Motta, prodezze da predestinato e lacrime di gioia: "Scusate, ma non sono abituato..."
Il portiere biancoceleste para quattro rigori e si commuove nel post partita
Un miracolo nel recupero dei tempi regolamentari su un colpo di testa potente e preciso di Scamacca e quattro rigori parati (tutte grandi parate!): la Lazio supera l'Atalanta, vola in finale di Coppa Italia e lo fa grazie alla serata da 10 e lode di Edoardo Motta, portiere classe 2005, tra i pali biancocelesti al posto dell'infortunato Provedel, già decisivo in campionato (penalty parato a Orsolini nel match contro il Bologna), reattività, forza, freddezza, lucidità da fenomeno. Da predestinato. Spettacolare nell'epilogo di una partita infinita. Raspadori segna il primo rigore per i bergamaschi, poi inizia lo show: Scamacca, Zappacosta, Pasalic e da ultimo De Ketelaere, chi a destra, chi a sinistra, tutti stoppati da superMotta.
Glaciale in campo, emozionato e commosso dopo la vittoria, in lacrime al microfono della nostra Monica Vanali: "Segreti? Ho qualcosa scritto sui guantoni, ma non riguarda i rigori e non posso dire che ci sia scritto..." ha esordito l'estremo difensore biancoceleste. "I compagni mi aiutano tanto, i più vecchi soprattutto mi danno tanti consigli. Ora la finale, speriamo finisca prima dei rigori, però, vinciamo ma senza andare troppo in là". Poi al momento dei saluti, le lacrime: "Scusate, ma non sono abituato". Beh, avanti così ai microfoni e alle telecamere dovrà per forza di cose abituarsi.

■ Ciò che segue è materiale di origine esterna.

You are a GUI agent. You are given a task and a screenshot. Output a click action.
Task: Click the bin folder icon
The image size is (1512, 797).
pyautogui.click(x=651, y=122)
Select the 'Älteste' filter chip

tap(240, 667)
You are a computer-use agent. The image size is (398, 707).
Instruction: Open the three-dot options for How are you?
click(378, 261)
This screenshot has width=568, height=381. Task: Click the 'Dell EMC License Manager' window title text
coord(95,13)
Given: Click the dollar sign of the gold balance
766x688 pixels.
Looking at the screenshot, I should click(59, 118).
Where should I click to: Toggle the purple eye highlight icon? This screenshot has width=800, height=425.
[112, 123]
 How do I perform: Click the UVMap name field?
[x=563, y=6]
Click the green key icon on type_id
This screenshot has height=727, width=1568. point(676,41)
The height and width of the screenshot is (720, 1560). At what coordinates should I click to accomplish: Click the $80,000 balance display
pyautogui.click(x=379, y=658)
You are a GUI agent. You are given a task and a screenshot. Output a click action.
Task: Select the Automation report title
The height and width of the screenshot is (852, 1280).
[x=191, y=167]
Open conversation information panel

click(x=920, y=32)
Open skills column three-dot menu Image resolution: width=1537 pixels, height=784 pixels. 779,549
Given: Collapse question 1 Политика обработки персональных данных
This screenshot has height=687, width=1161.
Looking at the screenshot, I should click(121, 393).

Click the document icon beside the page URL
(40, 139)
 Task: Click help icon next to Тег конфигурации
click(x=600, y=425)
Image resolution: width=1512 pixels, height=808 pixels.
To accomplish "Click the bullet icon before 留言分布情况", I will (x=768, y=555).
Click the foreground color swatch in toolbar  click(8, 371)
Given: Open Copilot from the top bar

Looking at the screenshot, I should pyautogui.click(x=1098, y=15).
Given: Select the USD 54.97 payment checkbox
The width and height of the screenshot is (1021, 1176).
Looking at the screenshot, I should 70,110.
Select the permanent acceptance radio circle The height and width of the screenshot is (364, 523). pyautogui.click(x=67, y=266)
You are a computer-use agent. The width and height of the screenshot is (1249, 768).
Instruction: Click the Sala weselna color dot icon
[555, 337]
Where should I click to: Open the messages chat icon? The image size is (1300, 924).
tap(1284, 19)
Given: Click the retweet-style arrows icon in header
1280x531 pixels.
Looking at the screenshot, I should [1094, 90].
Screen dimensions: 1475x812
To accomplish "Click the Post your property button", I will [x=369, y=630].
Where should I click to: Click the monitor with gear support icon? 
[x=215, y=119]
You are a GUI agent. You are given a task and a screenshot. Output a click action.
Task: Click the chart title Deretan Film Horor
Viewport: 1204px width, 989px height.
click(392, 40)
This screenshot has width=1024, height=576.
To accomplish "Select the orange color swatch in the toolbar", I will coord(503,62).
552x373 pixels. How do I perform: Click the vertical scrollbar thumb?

Lazio, chi è Edoardo Motta
Arrivato durante il calciomercato invernale per un milione per sostituire Mandas (ceduto al Bournemouth con la formula del prestito), il portiere nato a Biella il 13 gennaio 2005 è cresciuto nelle giovanili della Juventus (che infatti prima di cederlo alla Reggiana ha inserito una percentuale sulla futura rivendita), il suo idolo è Petr Cech, e dopo sei mesi da titolare in B a Reggio Emilia (venti presenze da titolare e cinque clean sheet) ha fatto il suo esordio ufficiale in Serie A contro il Sassuolo a marzo.
Un salto decisamente lungo se si pensa che l'estremo difensore, alto 194cm, ha fatto il proprio debutto tra i professionisti soltanto due anni fa con la maglia della Reggiana, facendo apprendistato per un anno alle spalle di Francesco Bardi. Il suo sembra il percorso di un predestinato (ha già fatto l'esordio da titolare con la Nazionale U21 nel successo di misura in casa della Macedonia del Nord lo scorso 9 settembre) e le sue caratteristiche fanno di lui un 'portiere moderno': reattivo tra i pali, sicuro nelle uscite e bravo anche a partecipare alla fase di impostazione della squadra.